The task: Please transcribe exactly the lines from the first line of the records below through the line containing "Task: Open the Workflows tab", including both, and omit all pictures.

Input records:
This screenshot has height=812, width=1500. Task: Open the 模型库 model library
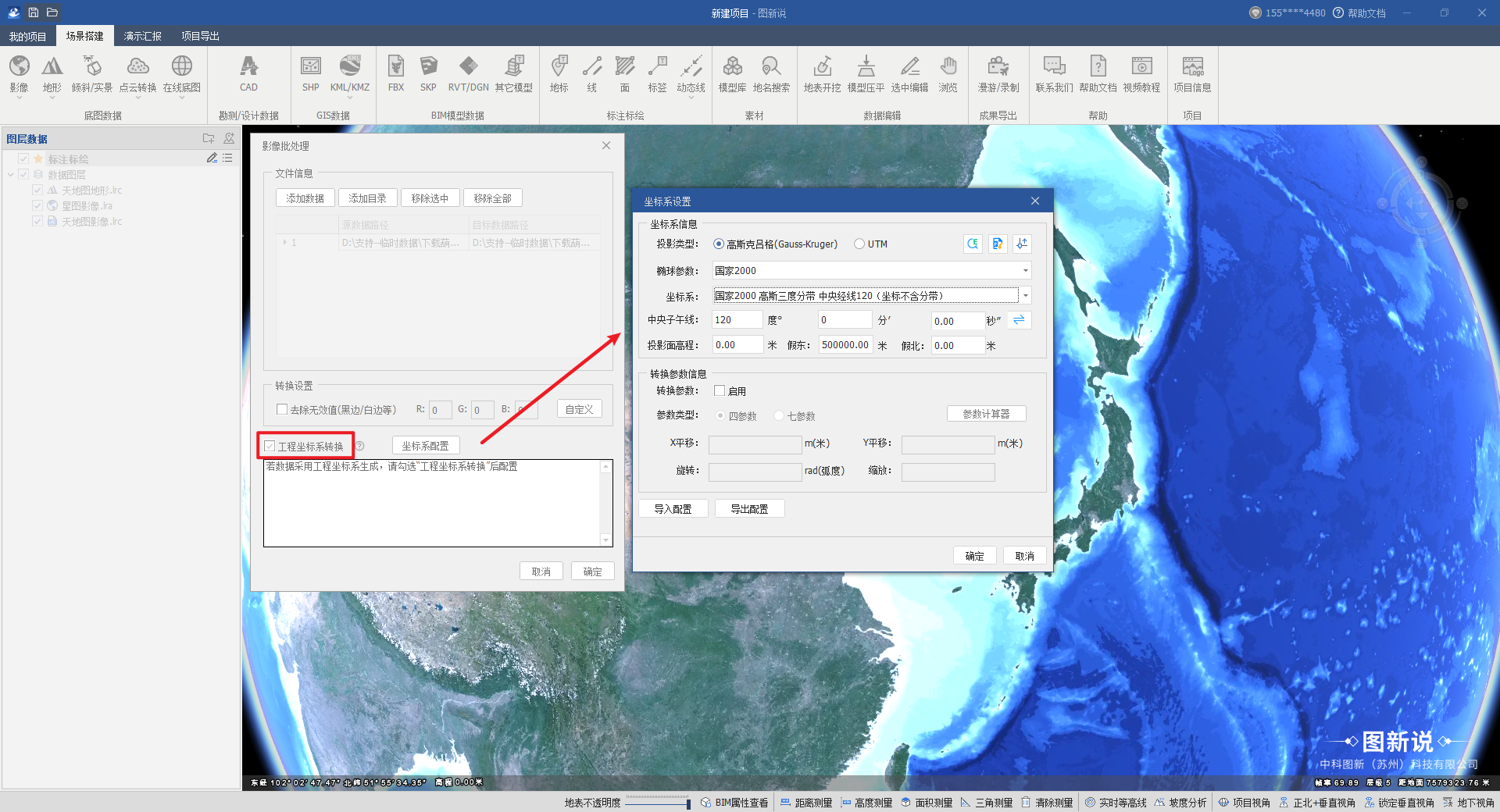732,74
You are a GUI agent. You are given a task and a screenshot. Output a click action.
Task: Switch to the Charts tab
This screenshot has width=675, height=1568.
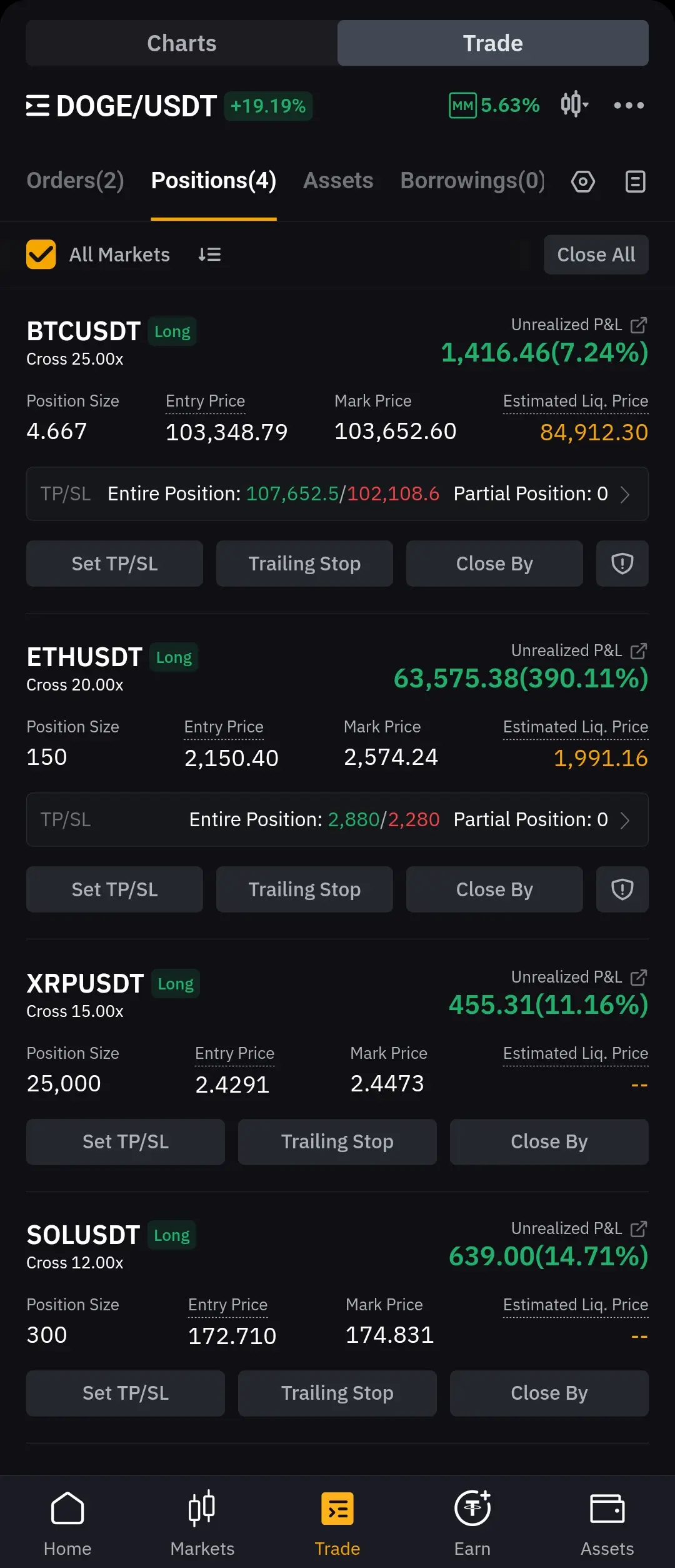(x=182, y=43)
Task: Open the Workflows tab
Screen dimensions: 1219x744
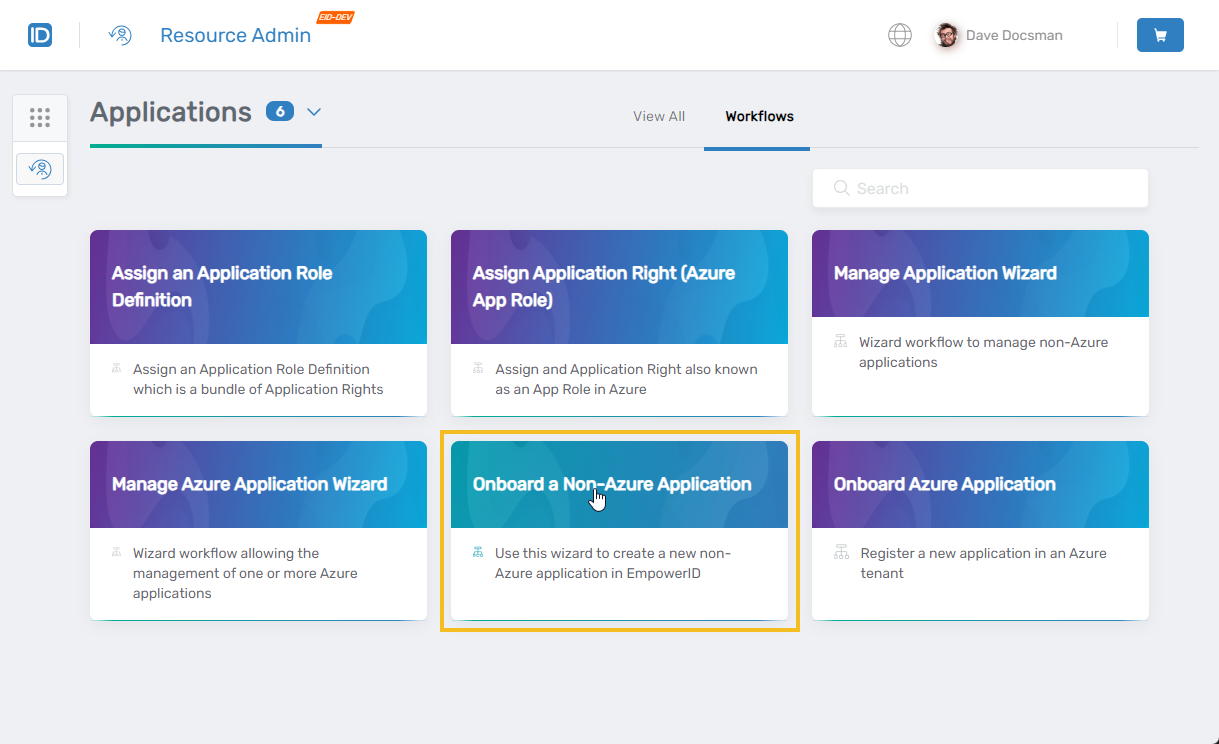Action: point(757,116)
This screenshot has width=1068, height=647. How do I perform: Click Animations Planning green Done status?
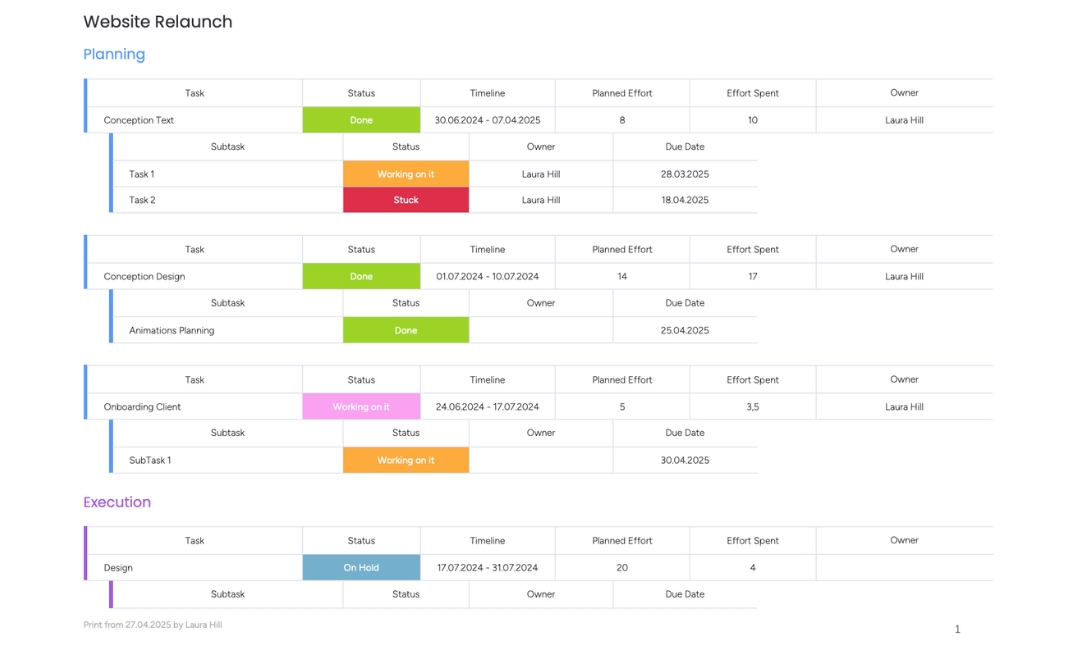(406, 330)
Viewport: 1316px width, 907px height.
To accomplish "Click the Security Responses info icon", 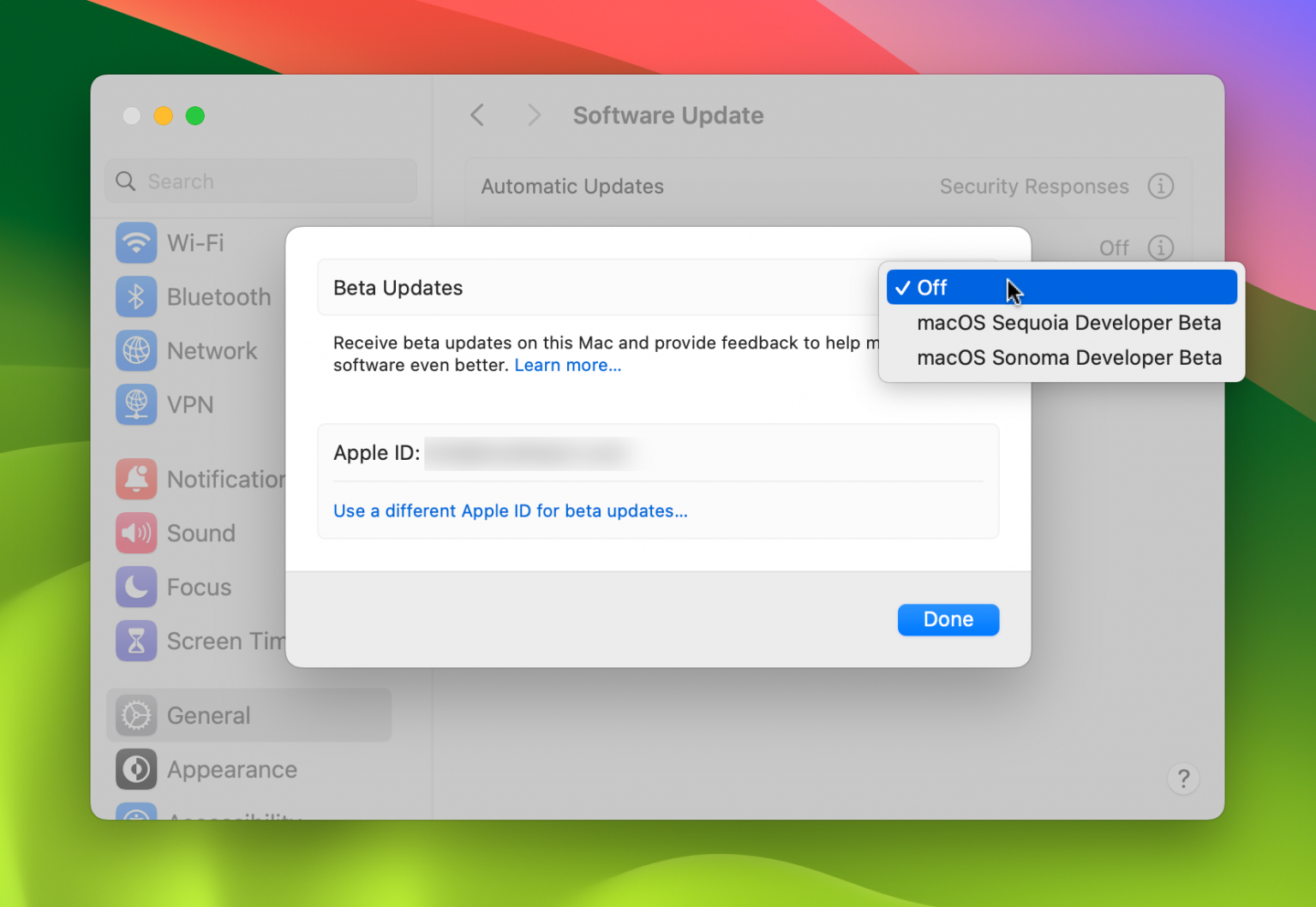I will (x=1161, y=186).

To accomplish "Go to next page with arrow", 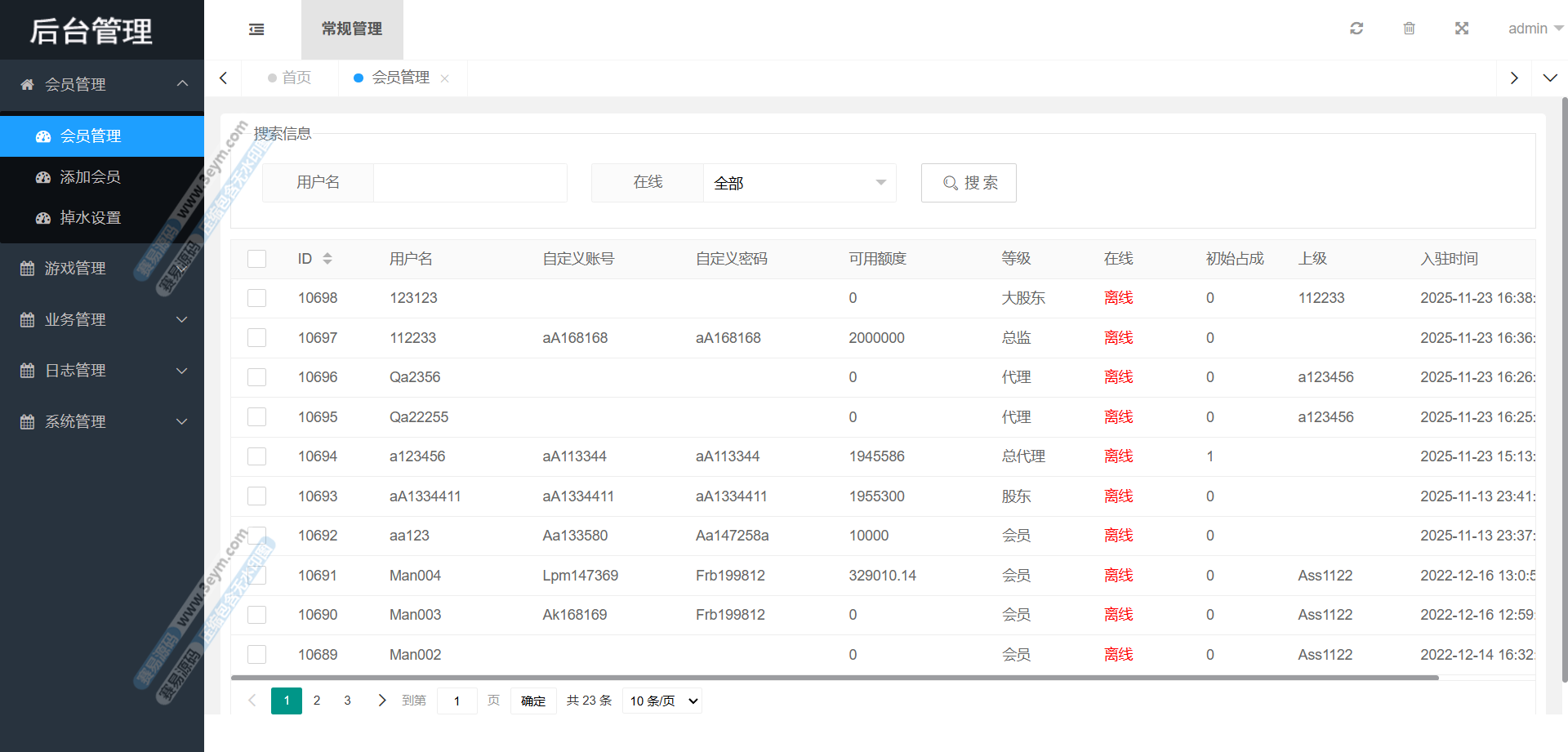I will 381,701.
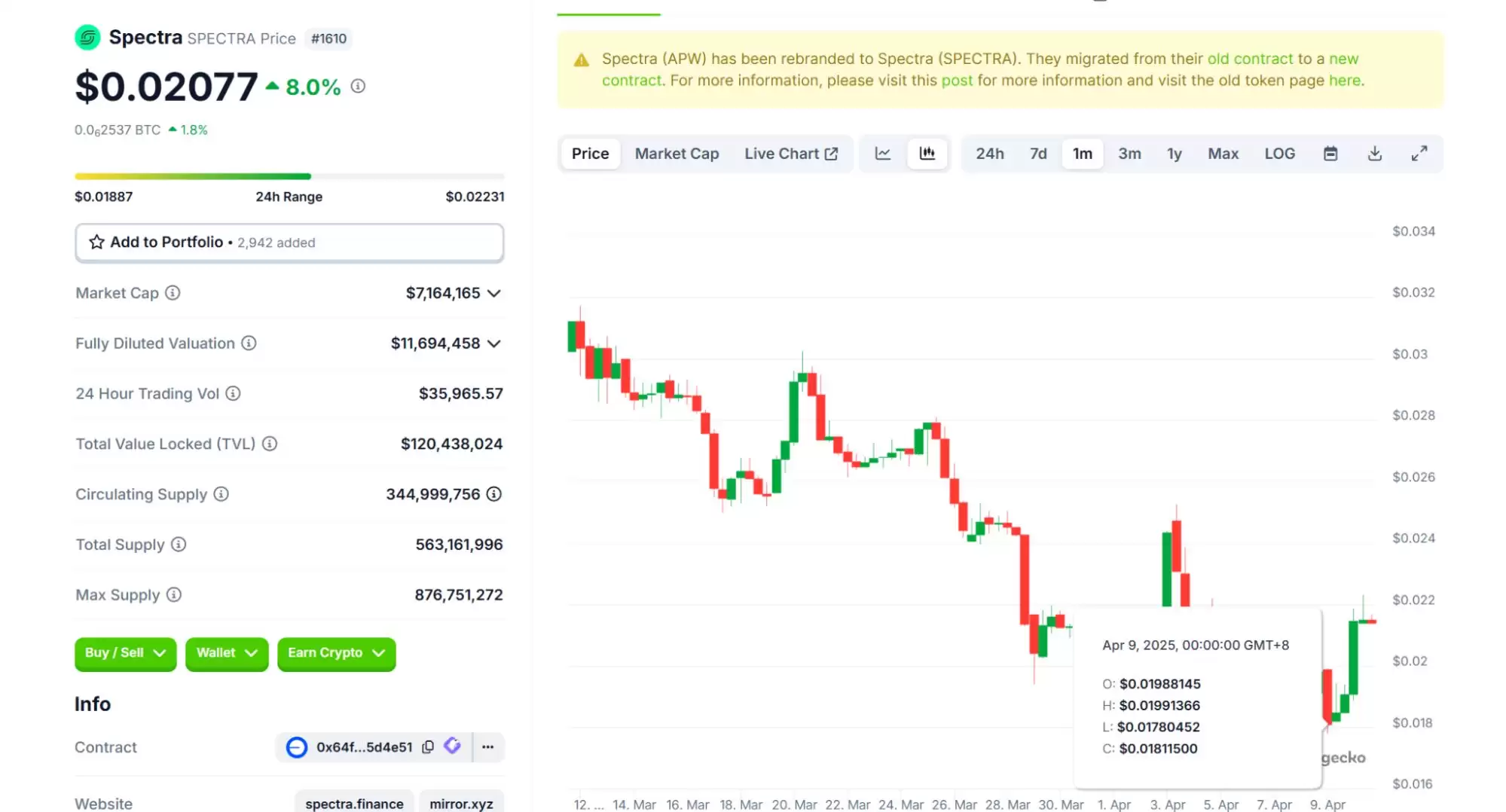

Solution:
This screenshot has height=812, width=1500. Task: Open the 模型库 model library
732,74
You are a GUI agent. You are given a task and a screenshot. Output a click action.
Task: Switch to the Charts tab
This screenshot has width=675, height=1568.
(x=182, y=43)
Task: Open the Workflows tab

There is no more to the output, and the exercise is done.